→ **Given records**
==========

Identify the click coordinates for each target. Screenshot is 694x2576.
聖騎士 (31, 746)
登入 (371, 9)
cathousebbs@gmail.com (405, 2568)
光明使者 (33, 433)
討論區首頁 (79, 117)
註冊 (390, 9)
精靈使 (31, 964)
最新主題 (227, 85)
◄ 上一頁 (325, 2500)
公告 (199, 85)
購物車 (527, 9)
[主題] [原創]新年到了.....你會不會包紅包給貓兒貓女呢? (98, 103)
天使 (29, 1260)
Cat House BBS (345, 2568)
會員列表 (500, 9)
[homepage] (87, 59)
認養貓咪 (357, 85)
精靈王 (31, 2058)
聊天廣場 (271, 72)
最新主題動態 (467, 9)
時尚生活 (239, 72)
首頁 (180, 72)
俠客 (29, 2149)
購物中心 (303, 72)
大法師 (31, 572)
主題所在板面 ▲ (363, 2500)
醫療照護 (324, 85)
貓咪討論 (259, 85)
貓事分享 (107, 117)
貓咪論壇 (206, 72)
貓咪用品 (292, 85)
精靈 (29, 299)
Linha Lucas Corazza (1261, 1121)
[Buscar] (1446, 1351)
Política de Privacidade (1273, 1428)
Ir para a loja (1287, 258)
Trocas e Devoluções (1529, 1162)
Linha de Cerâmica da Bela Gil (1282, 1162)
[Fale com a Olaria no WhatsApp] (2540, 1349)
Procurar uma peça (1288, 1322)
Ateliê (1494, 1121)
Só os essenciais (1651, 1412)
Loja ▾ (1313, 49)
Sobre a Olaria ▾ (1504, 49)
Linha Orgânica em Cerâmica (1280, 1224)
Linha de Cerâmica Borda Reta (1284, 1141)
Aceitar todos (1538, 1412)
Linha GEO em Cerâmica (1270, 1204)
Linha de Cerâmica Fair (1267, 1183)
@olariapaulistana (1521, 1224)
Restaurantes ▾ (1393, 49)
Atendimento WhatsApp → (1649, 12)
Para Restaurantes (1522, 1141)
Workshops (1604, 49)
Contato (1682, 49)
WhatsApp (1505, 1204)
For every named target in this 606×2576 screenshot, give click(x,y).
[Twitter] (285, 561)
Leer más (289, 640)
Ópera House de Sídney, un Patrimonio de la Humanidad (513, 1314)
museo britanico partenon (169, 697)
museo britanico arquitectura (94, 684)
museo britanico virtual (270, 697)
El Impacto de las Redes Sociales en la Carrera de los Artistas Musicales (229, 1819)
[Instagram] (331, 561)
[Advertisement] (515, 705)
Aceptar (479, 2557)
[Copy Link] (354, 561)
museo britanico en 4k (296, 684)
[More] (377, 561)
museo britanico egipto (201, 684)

==========

→ **Problem requirements**
Show every line of the entries above where the word "Cerâmica" occurs.

→ **Expected answer**
Linha de Cerâmica da Bela Gil (1282, 1162)
Linha Orgânica em Cerâmica (1280, 1224)
Linha de Cerâmica Borda Reta (1284, 1141)
Linha GEO em Cerâmica (1270, 1204)
Linha de Cerâmica Fair (1267, 1183)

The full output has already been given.